Lo svedese non era un grande amatore, confidava di aver vissuto la sua prima volta a 27 anni con la donna che avrebbe sposato. il brasiliano era invece inseguito dalle donne e talora si lasciava volentieri raggiungere.

Una cosa avevano in comune Nils Liedholm ed Edson Arantes Do Nascimento, detto Pelè: un incavo in una gamba fratturata e mai ingessata, solo legata stretta stretta per non farsi scoprire dal padre. Altra cosa in comune: in un referendum Liedholm è stato eletto il più grande sportivo della storia svedese. In un plebiscito quotidiano Pelé è stato considerato il più grande sportivo della storia brasiliana.

A Valdemarsvik, il fiordo del vichingo Valdemar, negli inverni prima della guerra c’erano 20 gradi sotto zero. Per irrobustirsi Nils giocava a bandy, sport simile all’hockey, ma più virile. I ragazzi si gettavano l’un contro l’altro pattinando a tutta velocità. Lui tornava a casa pesto e sanguinante. Era gracile e voleva diventare forte. Provò così il badminton, la boxe, la lotta, e poi i 100 metri , i 1500, i 3000, il giavellotto , il peso, il salto in alto, pure il salto con l’asta. (Almeno così raccontava…)

La mattina faceva 5 chilometri di corsa nel bosco per andare a scuola. Suo padre era a capo di una segheria. Più che un bosco era una foresta abitata da zingari. Una volta uno di loro gli lesse la mano e disse che avrebbe girato il mondo, trovato molte cose ma senza diventare ricco.
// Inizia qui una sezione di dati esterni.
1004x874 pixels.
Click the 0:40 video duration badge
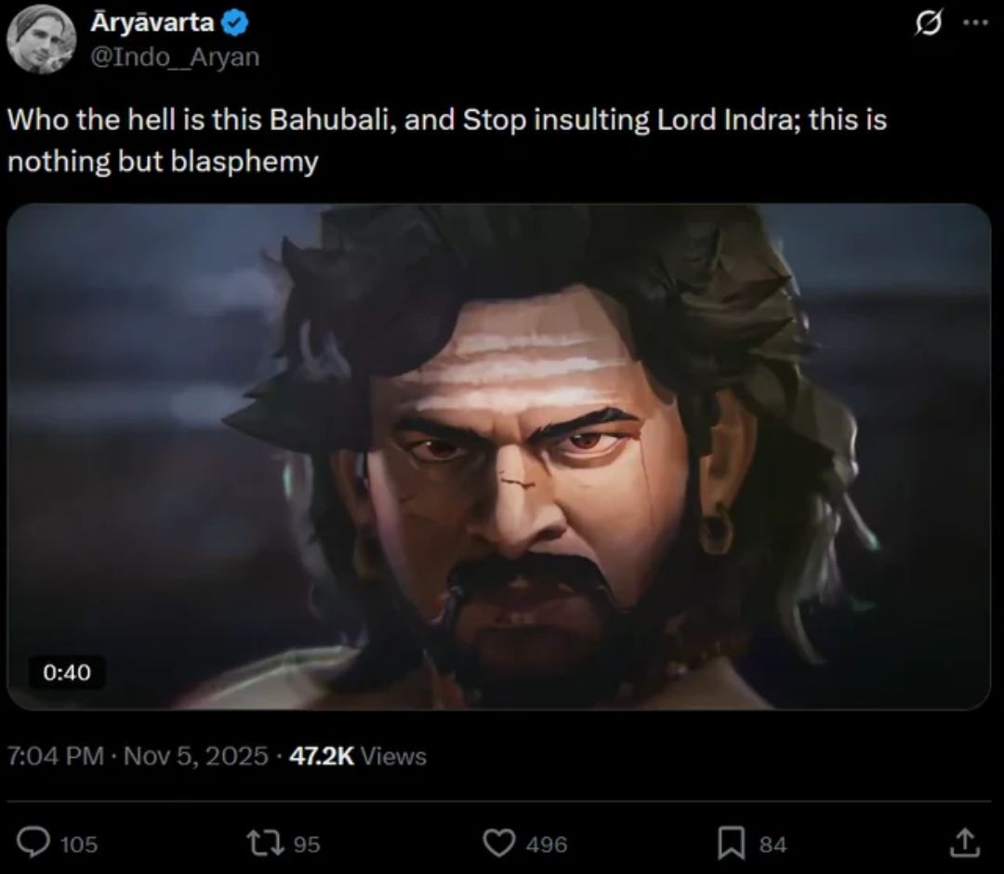point(65,671)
Pelé era nato in un villaggio molto povero dal nome molto poético: Três Corações, tre cuori, e si era subito trasferito a Bauru alla periferia di San Paolo, senza neppure refrigerio e l’orizzonte dell’oceano. Il suo primo pallone fu un mango. Non una marca di pallone: proprio il frutto. Il padre João detto Dondinho, un talento costretto al ritiro da un infortunio al ginocchio, sosteneva che il mango fosse l’ideale per migliorare la sensibilità del piede. Poi passò a un calzino riempito di stracci.

Gli inverni di Valdemarsvik erano tiepidi in confronto al primo inverno di guerra. 43 gradi sotto zero ad Haparanda, il punto più a nord della Svezia, in riva a un fiume ghiacciato. Il giovane soldato Liedholm divideva la tenda con altri quattro commilitoni ma nessuno dormiva. Non per paura che arrivasse l’Armata Rossa dalla Finlandia, ma per non morire congelati.

Con la pace arrivò il calcio. Giovanni Agnelli lo vide nel Norrköping e gli chiese di andare alla Juve. Lui disse no e così l’avvocato prese John Hansen. Poi il Norrköping battè il Milan 3 a 1. Nils trattò con i dirigenti rossoneri per tutta la notte. Firmò alle 4 di mattina. Era il 1947.

Il Brasile non aveva conosciuto la guerra tranne il contingente inviato al fianco degli alleati. Ma nel 1950 visse la sua catastrofe: il Mondiale presto in casa 1-2 contro l’Uruguay. Non fu solo una sconfitta, fu una gigantesca perdita di fiducia in se stessi. Venne messa in discussione una mentalità. Venne processato uno stile, il futbol bailado, il calcio di strada fatto di tocchi, finte, dribbling e movenze derivate dalla danza.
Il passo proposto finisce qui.